Untuk mewujudkan birokrasi yang ideal, maka dalam pengelolaannya dibutuhkan keberanian untuk mengadopsi karakter marketization, organisasi yang fokus pada hasil, dan fokus pada klien. Ini bisa terwujud bila birokrasi mampu mengadopsi penggunaan prinsip-prinsip bisnis atau organisasi sektor swasta dalam mengelola instansi pemerintah atau yang lebih dikenal dengan istilah new public management.

Dengan bercermin kepada negara-negara yang tergabung dalam organization for Economic Cooperation and Development (OECD), Nur Ana menyarankan agar birokrasi di Indonesia melakukan reformasi.
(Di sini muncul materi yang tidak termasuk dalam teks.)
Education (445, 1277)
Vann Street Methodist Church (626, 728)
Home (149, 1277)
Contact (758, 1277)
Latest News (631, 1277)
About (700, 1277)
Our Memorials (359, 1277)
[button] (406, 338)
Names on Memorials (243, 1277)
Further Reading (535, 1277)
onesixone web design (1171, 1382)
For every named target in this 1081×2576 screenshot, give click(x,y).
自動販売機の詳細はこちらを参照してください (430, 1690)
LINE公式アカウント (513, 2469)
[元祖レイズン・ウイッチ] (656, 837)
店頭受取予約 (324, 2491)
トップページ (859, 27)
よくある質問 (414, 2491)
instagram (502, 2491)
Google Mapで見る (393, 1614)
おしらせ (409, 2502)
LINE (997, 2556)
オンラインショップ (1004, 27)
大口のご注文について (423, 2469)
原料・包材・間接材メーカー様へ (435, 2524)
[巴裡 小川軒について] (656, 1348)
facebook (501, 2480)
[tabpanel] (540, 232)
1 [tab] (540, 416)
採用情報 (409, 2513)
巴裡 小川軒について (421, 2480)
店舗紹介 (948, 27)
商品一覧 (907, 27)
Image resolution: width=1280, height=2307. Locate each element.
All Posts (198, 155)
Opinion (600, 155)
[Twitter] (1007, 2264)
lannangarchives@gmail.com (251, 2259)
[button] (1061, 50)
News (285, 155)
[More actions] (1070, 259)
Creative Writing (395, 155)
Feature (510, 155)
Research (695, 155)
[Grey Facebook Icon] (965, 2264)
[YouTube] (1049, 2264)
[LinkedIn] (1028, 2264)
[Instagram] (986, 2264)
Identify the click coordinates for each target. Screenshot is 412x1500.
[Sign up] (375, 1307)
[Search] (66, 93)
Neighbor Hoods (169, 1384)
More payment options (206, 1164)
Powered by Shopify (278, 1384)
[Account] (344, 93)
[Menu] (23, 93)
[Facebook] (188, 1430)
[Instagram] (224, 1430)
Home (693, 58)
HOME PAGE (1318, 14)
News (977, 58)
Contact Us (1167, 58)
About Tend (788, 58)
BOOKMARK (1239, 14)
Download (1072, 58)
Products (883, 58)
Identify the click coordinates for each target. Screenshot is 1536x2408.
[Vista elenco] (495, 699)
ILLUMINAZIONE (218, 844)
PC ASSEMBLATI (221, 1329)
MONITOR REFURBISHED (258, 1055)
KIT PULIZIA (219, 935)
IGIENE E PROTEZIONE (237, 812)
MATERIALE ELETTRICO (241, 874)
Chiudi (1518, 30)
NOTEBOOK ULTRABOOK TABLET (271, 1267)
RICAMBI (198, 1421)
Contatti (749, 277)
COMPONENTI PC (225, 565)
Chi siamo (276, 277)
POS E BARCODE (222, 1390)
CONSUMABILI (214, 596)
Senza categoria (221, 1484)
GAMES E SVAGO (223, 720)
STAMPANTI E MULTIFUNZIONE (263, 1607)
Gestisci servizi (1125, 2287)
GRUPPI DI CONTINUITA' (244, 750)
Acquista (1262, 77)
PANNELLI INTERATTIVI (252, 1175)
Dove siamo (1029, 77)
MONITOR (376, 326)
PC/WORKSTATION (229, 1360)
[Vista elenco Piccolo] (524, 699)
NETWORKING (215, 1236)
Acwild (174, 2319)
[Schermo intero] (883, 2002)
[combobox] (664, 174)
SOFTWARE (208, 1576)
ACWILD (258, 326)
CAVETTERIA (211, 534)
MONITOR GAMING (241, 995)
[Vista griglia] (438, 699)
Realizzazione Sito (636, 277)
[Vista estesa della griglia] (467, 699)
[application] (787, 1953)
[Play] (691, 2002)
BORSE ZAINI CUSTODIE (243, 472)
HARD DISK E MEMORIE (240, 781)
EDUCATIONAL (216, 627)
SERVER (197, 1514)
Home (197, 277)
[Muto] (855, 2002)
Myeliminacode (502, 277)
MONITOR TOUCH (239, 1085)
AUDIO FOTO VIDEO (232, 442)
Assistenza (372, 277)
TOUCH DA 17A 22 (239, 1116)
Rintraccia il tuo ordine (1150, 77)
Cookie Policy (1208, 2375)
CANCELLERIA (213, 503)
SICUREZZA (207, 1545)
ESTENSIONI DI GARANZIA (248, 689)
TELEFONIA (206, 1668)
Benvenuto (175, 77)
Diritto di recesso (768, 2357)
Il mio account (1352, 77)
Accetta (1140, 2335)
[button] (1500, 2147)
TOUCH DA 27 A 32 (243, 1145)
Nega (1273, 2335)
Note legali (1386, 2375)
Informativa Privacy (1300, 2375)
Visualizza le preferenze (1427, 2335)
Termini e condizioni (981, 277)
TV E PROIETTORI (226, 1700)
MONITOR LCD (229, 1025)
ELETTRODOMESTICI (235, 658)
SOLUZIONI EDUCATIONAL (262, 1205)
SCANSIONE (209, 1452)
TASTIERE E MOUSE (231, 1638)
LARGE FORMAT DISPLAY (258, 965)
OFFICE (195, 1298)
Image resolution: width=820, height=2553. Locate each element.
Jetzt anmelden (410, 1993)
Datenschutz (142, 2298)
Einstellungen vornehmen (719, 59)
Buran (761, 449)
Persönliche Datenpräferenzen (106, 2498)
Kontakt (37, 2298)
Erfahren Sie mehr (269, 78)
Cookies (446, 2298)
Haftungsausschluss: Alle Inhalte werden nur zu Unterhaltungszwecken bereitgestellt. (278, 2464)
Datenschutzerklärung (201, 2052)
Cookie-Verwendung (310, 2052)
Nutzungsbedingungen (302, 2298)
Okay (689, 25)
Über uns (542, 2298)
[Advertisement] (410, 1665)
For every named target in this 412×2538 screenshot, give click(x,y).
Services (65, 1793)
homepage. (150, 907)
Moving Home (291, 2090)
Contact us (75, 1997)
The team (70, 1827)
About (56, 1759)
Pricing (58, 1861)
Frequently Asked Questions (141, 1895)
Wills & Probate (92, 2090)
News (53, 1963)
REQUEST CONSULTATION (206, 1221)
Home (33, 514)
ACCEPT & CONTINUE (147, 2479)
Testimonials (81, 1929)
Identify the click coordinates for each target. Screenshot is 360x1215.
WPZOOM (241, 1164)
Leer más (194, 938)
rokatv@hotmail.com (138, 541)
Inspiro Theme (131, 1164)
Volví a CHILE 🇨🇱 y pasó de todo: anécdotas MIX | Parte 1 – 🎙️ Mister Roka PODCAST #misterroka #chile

Reformasi birokrasi ini diwujudkan dengan fokus pada economic efficiency. Ini akan berwujud pada upaya downsizing atau pemangkasan PNS serta membangun akuntabilitas kinerja individu yang lebih tinggi dan beretika.

Sebenarnya, apa yang diusulkan oleh Nur Ana sudah menjadi cita-cita suci dari pelaksanaan otonomi daerah. Era ini diharapkan akan melahirkan birokrasi pemerintah yang bisa mewujudkan prinsip “ramping dalam struktur dan kaya dalam fungsi”. Model birokrasi seperti ini dibutuhkan untuk lebih menjamin manajemen pemerintah.

Meskipun kalau dilihat di permukaan, struktur organisasi pemerintah daerah otonom sekarang (terutama pasca pemberlakuan Peraturan Pemerintah No. 41 tahun 2007) telah mengalami downsizing berupa penggabungan/merger dan berbagai eks instansi daerah dan vertikal. Tapi kalau diamati secara jeli, akan terlihat bahwa ternyata downsizing yang terjadi sangat semu sebab hal ini diikuti dengan penaikan eselonering jabatan, ini berarti bahwa yang terjadi malah upsizing.

Memang kalau dilihat dari perspektif pemerintah pusat, birokrasi pada era otonomi daerah telah mengalami downsizing birokrasi, tetapi kenyataannya di daerah otonom sungguh bertolak belakang. Yang terjadi malah proses upsizing hanya bertujuan untuk mengakomodasi transfer beban birokrasi yang tidak rasional dari pemerintah pusat ke perintah daerah (baik secara kelembagaan maupun secara personil).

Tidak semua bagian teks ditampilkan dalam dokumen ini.